● **Task objective**
Would you return the entries below word for word?
[[ Data provided, beginning ]]
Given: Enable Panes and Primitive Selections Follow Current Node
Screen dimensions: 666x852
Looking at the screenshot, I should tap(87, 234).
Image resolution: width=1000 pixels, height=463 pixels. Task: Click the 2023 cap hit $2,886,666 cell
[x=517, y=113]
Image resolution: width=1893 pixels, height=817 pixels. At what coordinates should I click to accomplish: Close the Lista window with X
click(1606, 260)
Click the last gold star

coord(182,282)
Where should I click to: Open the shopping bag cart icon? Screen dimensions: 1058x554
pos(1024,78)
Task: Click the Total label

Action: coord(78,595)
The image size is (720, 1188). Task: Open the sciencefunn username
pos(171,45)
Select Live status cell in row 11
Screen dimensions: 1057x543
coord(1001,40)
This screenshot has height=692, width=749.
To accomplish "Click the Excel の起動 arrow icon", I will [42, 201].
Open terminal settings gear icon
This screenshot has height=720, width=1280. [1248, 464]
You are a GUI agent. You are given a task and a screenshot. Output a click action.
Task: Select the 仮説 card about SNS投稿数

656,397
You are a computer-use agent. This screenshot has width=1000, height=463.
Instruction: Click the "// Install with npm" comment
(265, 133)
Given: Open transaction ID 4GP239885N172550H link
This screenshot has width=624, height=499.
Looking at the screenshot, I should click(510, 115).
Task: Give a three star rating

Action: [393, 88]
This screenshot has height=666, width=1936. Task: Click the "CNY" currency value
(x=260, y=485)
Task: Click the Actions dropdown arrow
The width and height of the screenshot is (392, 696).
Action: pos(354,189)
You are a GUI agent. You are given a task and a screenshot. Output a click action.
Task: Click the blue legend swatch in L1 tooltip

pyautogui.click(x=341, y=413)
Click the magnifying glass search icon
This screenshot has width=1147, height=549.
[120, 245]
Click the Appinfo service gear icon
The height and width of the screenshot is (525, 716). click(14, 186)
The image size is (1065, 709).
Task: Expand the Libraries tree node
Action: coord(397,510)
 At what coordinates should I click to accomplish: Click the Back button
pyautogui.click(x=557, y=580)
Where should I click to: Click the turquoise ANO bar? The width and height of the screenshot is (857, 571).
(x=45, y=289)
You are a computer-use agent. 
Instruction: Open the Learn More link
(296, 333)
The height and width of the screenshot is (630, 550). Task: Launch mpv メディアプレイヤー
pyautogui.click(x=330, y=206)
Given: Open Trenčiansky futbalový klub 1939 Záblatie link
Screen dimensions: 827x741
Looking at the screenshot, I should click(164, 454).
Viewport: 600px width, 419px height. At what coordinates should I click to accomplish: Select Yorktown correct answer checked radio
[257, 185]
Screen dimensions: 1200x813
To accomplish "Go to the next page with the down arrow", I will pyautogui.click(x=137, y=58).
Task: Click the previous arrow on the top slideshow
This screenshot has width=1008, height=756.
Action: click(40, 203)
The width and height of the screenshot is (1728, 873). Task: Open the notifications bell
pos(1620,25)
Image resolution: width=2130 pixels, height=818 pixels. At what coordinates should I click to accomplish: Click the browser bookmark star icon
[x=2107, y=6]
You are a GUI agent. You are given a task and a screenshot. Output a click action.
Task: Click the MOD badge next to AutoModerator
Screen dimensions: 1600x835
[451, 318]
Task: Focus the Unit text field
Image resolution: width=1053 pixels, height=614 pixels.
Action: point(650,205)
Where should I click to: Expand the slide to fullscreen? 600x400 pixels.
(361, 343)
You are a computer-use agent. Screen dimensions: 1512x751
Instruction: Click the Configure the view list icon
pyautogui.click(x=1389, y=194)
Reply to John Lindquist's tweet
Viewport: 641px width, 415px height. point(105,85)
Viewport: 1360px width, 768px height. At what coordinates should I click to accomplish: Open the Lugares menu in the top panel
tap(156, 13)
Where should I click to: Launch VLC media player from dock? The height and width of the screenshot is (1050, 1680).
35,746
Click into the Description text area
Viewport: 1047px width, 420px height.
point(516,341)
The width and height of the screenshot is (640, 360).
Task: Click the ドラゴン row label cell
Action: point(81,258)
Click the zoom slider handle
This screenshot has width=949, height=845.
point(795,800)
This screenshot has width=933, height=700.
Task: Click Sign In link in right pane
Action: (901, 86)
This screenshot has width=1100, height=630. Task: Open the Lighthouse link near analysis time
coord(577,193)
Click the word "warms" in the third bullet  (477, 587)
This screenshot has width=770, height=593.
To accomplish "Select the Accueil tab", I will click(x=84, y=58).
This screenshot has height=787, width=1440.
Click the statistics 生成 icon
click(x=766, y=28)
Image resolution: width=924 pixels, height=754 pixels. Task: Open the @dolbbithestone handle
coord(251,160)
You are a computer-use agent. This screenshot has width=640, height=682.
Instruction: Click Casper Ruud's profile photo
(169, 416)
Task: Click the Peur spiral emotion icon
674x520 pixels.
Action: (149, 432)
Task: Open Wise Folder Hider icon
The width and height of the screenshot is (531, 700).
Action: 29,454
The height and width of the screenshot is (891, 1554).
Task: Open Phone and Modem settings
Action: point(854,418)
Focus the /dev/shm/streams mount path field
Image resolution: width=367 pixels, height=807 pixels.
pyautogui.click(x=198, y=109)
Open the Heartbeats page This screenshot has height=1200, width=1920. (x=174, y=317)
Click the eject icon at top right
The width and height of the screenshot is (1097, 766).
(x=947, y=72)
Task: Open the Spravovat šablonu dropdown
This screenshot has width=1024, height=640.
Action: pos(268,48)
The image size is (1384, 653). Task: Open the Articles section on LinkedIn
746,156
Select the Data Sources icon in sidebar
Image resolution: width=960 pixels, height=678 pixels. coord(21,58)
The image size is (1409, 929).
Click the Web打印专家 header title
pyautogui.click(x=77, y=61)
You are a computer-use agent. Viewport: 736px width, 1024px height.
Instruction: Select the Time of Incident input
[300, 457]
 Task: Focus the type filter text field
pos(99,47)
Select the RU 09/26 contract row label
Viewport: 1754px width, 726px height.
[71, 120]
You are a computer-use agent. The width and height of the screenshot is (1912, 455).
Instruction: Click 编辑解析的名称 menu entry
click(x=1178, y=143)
[[ Data provided, end ]]
● **Written reply**
Given: Enable Panes and Primitive Selections Follow Current Node
Screen dimensions: 666x852
Looking at the screenshot, I should tap(87, 234).
Image resolution: width=1000 pixels, height=463 pixels. Task: Click the 2023 cap hit $2,886,666 cell
[x=517, y=113]
Image resolution: width=1893 pixels, height=817 pixels. At what coordinates should I click to accomplish: Close the Lista window with X
click(1606, 260)
Click the last gold star

coord(182,282)
Where should I click to: Open the shopping bag cart icon? Screen dimensions: 1058x554
pos(1024,78)
Task: Click the Total label

Action: coord(78,595)
The image size is (720, 1188). Task: Open the sciencefunn username
pos(171,45)
Select Live status cell in row 11
Screen dimensions: 1057x543
coord(1001,40)
This screenshot has height=692, width=749.
To accomplish "Click the Excel の起動 arrow icon", I will [42, 201].
Open terminal settings gear icon
This screenshot has height=720, width=1280. [1248, 464]
You are a GUI agent. You are given a task and a screenshot. Output a click action.
Task: Select the 仮説 card about SNS投稿数

656,397
You are a computer-use agent. This screenshot has width=1000, height=463.
Instruction: Click the "// Install with npm" comment
(265, 133)
Given: Open transaction ID 4GP239885N172550H link
This screenshot has width=624, height=499.
Looking at the screenshot, I should click(510, 115).
Task: Give a three star rating

Action: [393, 88]
This screenshot has height=666, width=1936. Task: Click the "CNY" currency value
(x=260, y=485)
Task: Click the Actions dropdown arrow
The width and height of the screenshot is (392, 696).
Action: pos(354,189)
You are a GUI agent. You are given a task and a screenshot. Output a click action.
Task: Click the blue legend swatch in L1 tooltip

pyautogui.click(x=341, y=413)
Click the magnifying glass search icon
This screenshot has width=1147, height=549.
[120, 245]
Click the Appinfo service gear icon
The height and width of the screenshot is (525, 716). click(14, 186)
The image size is (1065, 709).
Task: Expand the Libraries tree node
Action: coord(397,510)
 At what coordinates should I click to accomplish: Click the Back button
pyautogui.click(x=557, y=580)
Where should I click to: Click the turquoise ANO bar? The width and height of the screenshot is (857, 571).
(x=45, y=289)
You are a computer-use agent. 
Instruction: Open the Learn More link
(296, 333)
The height and width of the screenshot is (630, 550). Task: Launch mpv メディアプレイヤー
pyautogui.click(x=330, y=206)
Given: Open Trenčiansky futbalový klub 1939 Záblatie link
Screen dimensions: 827x741
Looking at the screenshot, I should click(164, 454).
Viewport: 600px width, 419px height. At what coordinates should I click to accomplish: Select Yorktown correct answer checked radio
[257, 185]
Screen dimensions: 1200x813
To accomplish "Go to the next page with the down arrow", I will pyautogui.click(x=137, y=58).
Task: Click the previous arrow on the top slideshow
This screenshot has width=1008, height=756.
Action: click(40, 203)
The width and height of the screenshot is (1728, 873). Task: Open the notifications bell
pos(1620,25)
Image resolution: width=2130 pixels, height=818 pixels. At what coordinates should I click to accomplish: Click the browser bookmark star icon
[x=2107, y=6]
You are a GUI agent. You are given a task and a screenshot. Output a click action.
Task: Click the MOD badge next to AutoModerator
Screen dimensions: 1600x835
[451, 318]
Task: Focus the Unit text field
Image resolution: width=1053 pixels, height=614 pixels.
Action: point(650,205)
Where should I click to: Expand the slide to fullscreen? 600x400 pixels.
(361, 343)
You are a computer-use agent. Screen dimensions: 1512x751
Instruction: Click the Configure the view list icon
pyautogui.click(x=1389, y=194)
Reply to John Lindquist's tweet
Viewport: 641px width, 415px height. point(105,85)
Viewport: 1360px width, 768px height. At what coordinates should I click to accomplish: Open the Lugares menu in the top panel
tap(156, 13)
Where should I click to: Launch VLC media player from dock? The height and width of the screenshot is (1050, 1680).
35,746
Click into the Description text area
Viewport: 1047px width, 420px height.
point(516,341)
The width and height of the screenshot is (640, 360).
Task: Click the ドラゴン row label cell
Action: point(81,258)
Click the zoom slider handle
This screenshot has width=949, height=845.
point(795,800)
This screenshot has width=933, height=700.
Task: Click Sign In link in right pane
Action: (901, 86)
This screenshot has width=1100, height=630. Task: Open the Lighthouse link near analysis time
coord(577,193)
Click the word "warms" in the third bullet  (477, 587)
This screenshot has width=770, height=593.
To accomplish "Select the Accueil tab", I will click(x=84, y=58).
This screenshot has height=787, width=1440.
Click the statistics 生成 icon
click(x=766, y=28)
Image resolution: width=924 pixels, height=754 pixels. Task: Open the @dolbbithestone handle
coord(251,160)
You are a computer-use agent. This screenshot has width=640, height=682.
Instruction: Click Casper Ruud's profile photo
(169, 416)
Task: Click the Peur spiral emotion icon
674x520 pixels.
Action: (149, 432)
Task: Open Wise Folder Hider icon
The width and height of the screenshot is (531, 700).
Action: 29,454
The height and width of the screenshot is (891, 1554).
Task: Open Phone and Modem settings
Action: point(854,418)
Focus the /dev/shm/streams mount path field
Image resolution: width=367 pixels, height=807 pixels.
pyautogui.click(x=198, y=109)
Open the Heartbeats page This screenshot has height=1200, width=1920. (x=174, y=317)
Click the eject icon at top right
The width and height of the screenshot is (1097, 766).
(x=947, y=72)
Task: Open the Spravovat šablonu dropdown
This screenshot has width=1024, height=640.
Action: pos(268,48)
The image size is (1384, 653). Task: Open the Articles section on LinkedIn
746,156
Select the Data Sources icon in sidebar
Image resolution: width=960 pixels, height=678 pixels. coord(21,58)
The image size is (1409, 929).
Click the Web打印专家 header title
pyautogui.click(x=77, y=61)
You are a computer-use agent. Viewport: 736px width, 1024px height.
Instruction: Select the Time of Incident input
[300, 457]
 Task: Focus the type filter text field
pos(99,47)
Select the RU 09/26 contract row label
Viewport: 1754px width, 726px height.
[71, 120]
You are a computer-use agent. The width and height of the screenshot is (1912, 455).
Instruction: Click 编辑解析的名称 menu entry
click(x=1178, y=143)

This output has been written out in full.